** Dataset records **

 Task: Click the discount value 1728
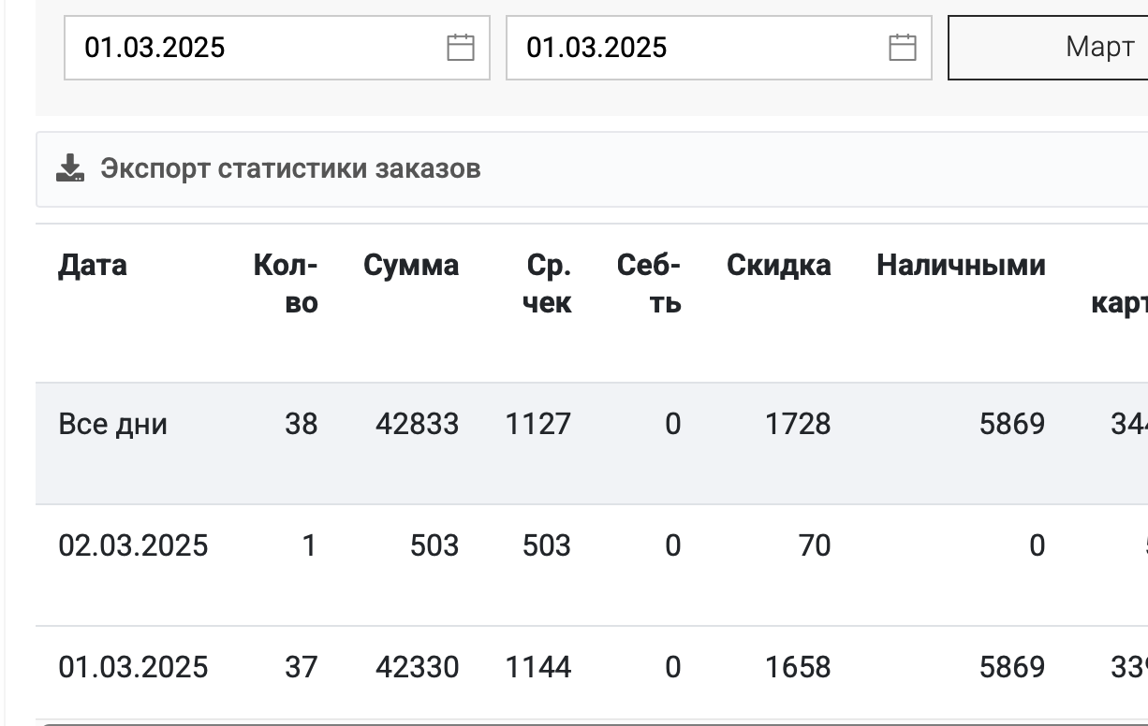(798, 425)
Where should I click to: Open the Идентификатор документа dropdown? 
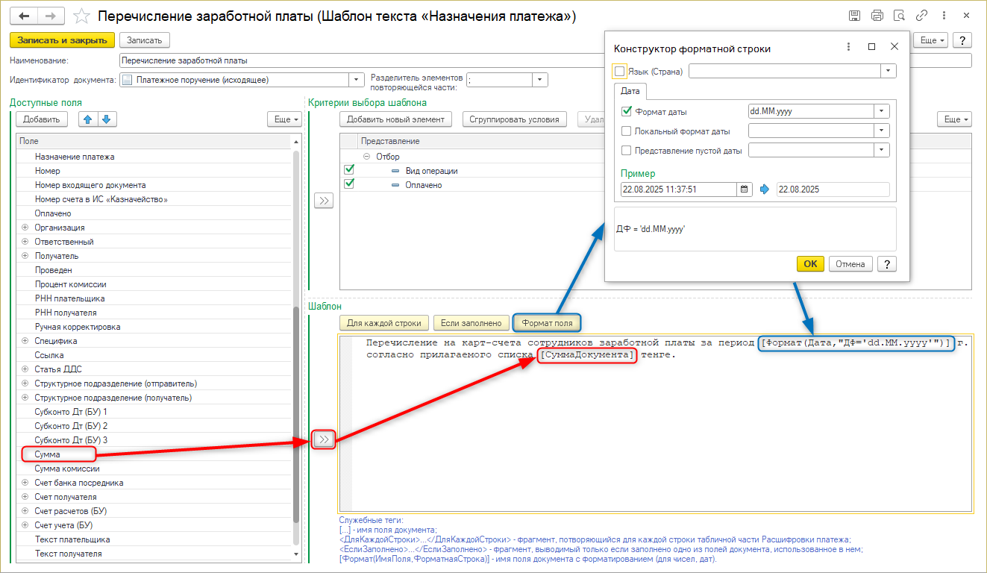pos(354,80)
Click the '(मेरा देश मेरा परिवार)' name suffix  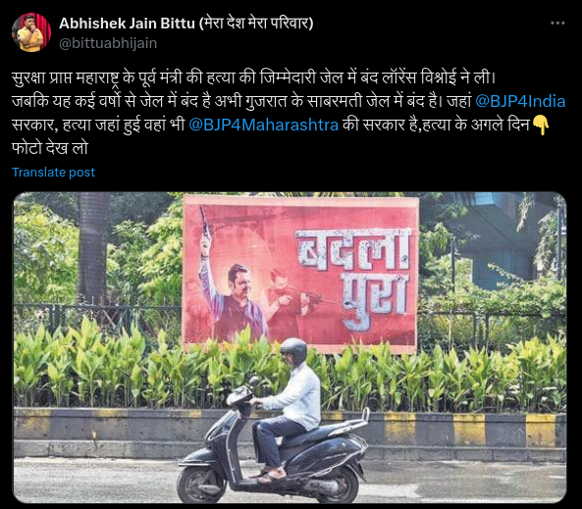coord(256,24)
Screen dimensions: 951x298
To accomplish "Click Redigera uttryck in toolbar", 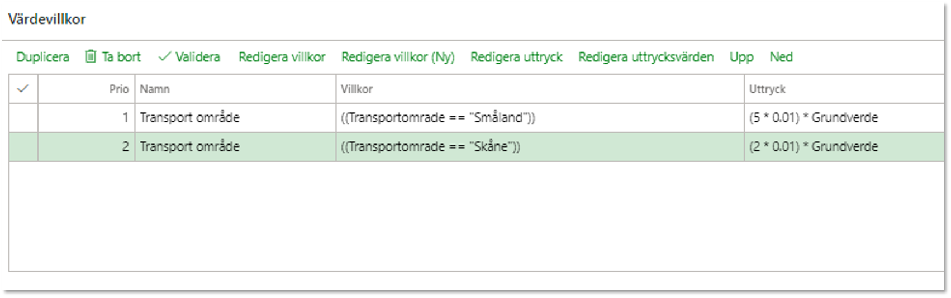I will tap(516, 57).
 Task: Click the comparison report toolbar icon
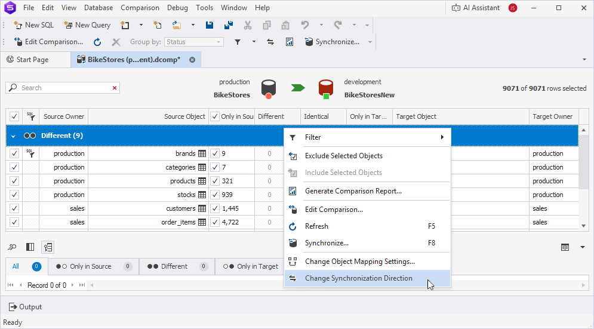tap(290, 42)

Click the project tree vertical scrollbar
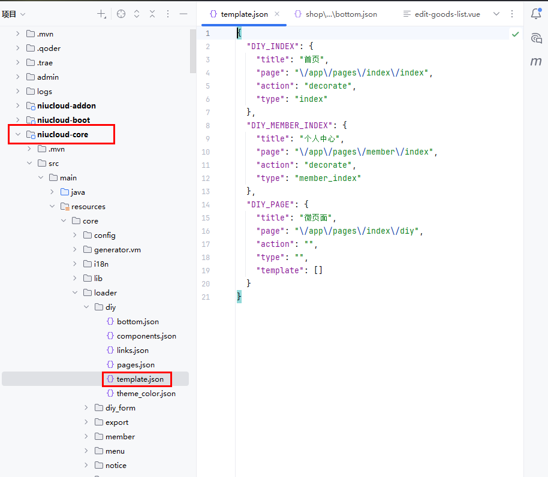click(192, 52)
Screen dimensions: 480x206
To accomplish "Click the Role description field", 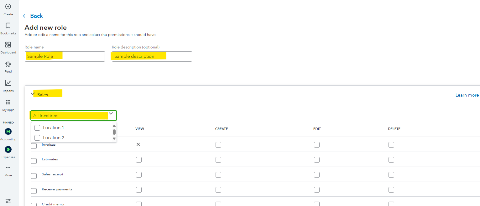I will click(152, 57).
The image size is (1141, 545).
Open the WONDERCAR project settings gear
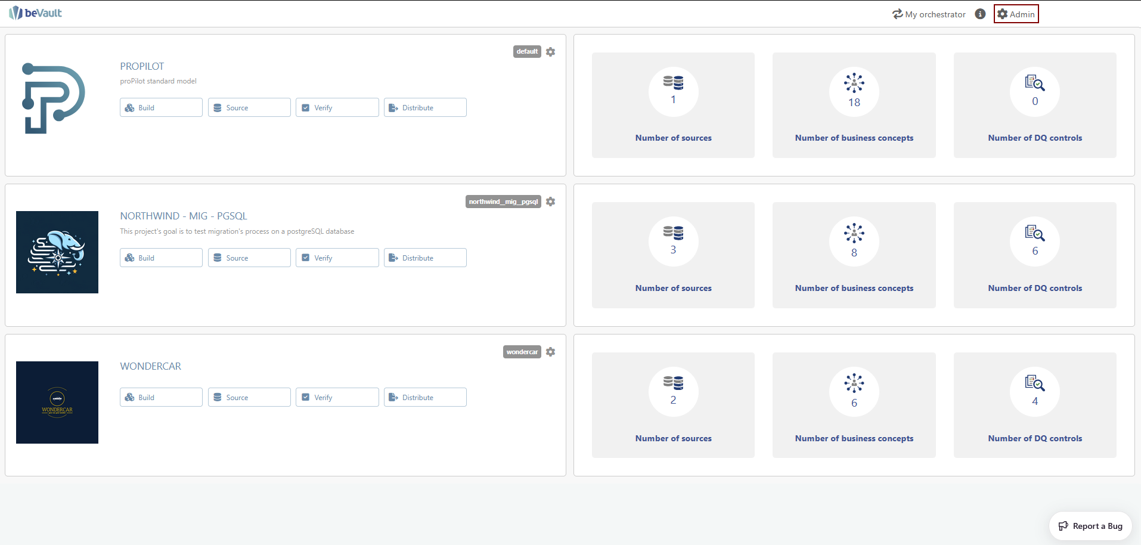tap(550, 352)
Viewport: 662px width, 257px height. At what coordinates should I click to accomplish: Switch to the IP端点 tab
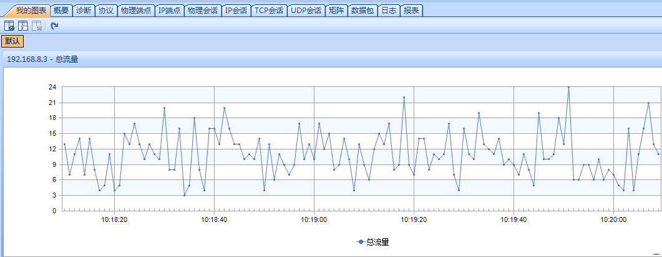coord(170,10)
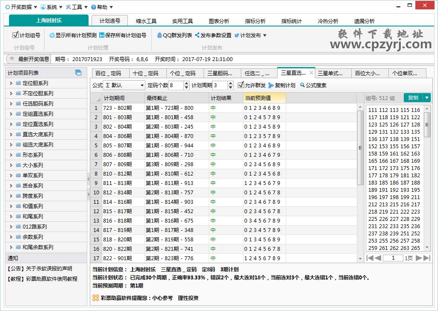438x311 pixels.
Task: Toggle the 计划组号 checkbox in toolbar
Action: click(x=15, y=36)
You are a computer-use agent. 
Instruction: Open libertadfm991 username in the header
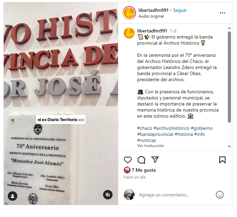click(x=153, y=10)
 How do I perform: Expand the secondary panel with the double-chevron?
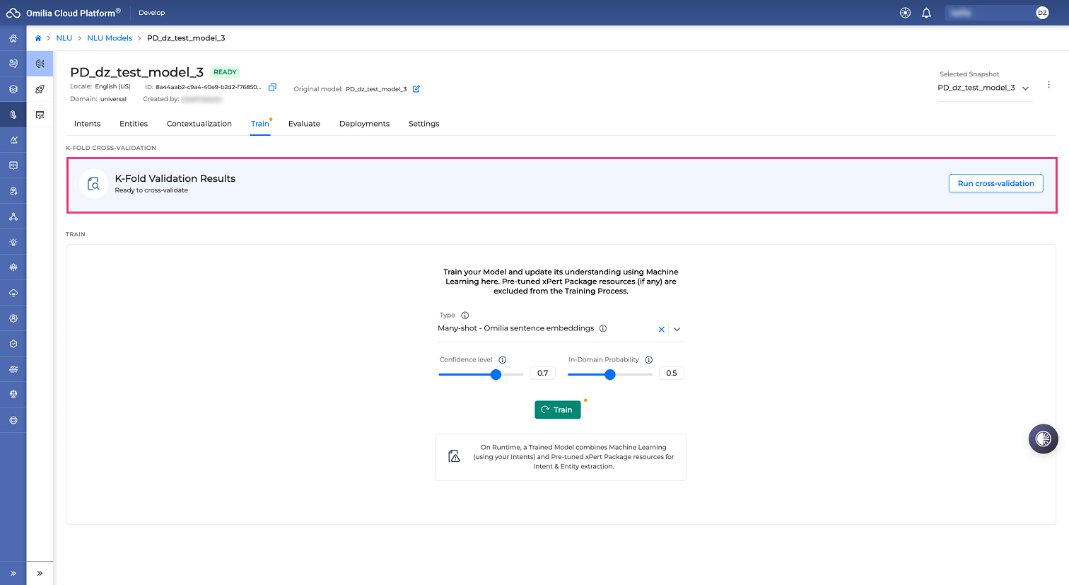pos(40,573)
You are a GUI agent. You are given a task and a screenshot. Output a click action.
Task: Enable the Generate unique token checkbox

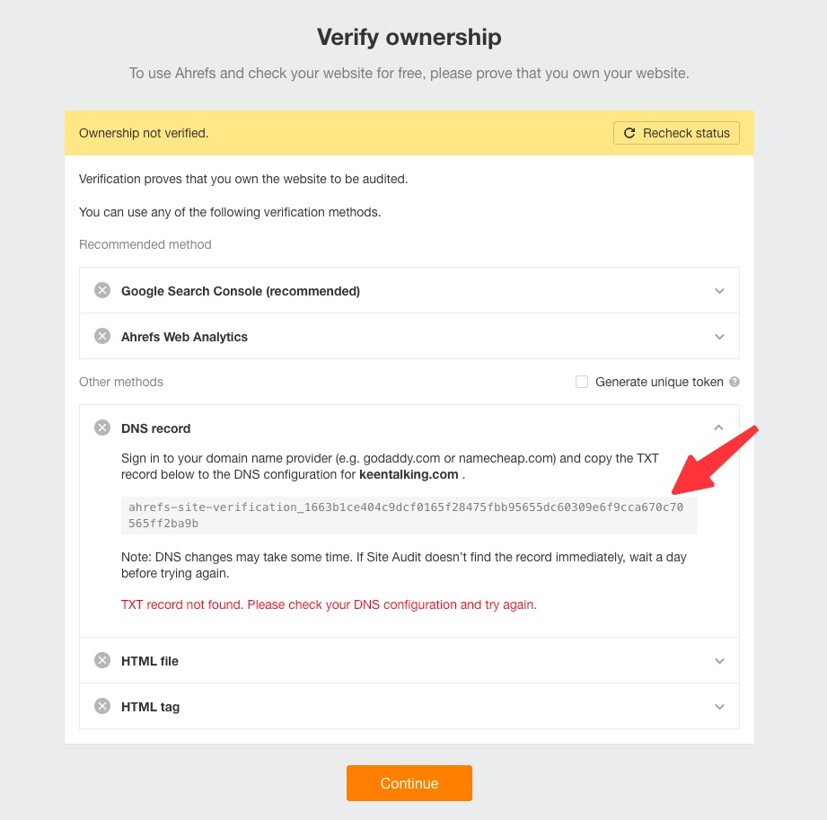[582, 382]
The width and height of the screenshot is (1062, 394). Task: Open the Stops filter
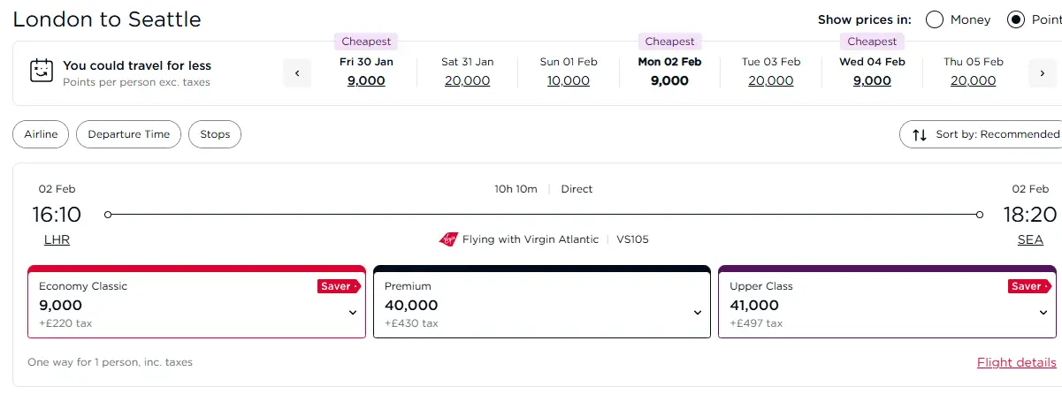coord(215,134)
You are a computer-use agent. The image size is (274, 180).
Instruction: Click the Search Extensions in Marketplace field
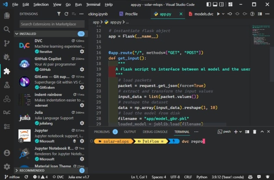point(51,24)
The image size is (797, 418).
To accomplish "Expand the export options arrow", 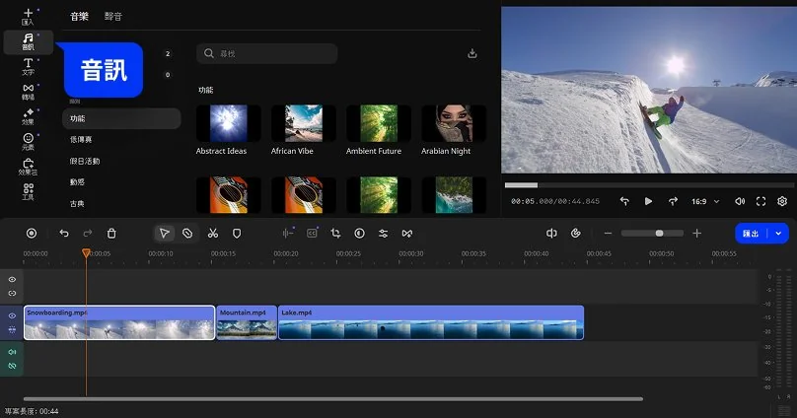I will (780, 233).
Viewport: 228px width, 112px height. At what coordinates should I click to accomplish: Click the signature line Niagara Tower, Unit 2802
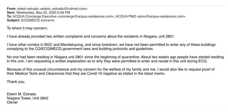click(28, 98)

** Task **
Scan the data above for the string "agent" and copy each line where it appears.

** Answer to the problem **
You are a computer-use agent. 
You are a GUI agent. You are given a task and a screenshot. Output a click action.
You are a computer-use agent. The image size is (274, 180).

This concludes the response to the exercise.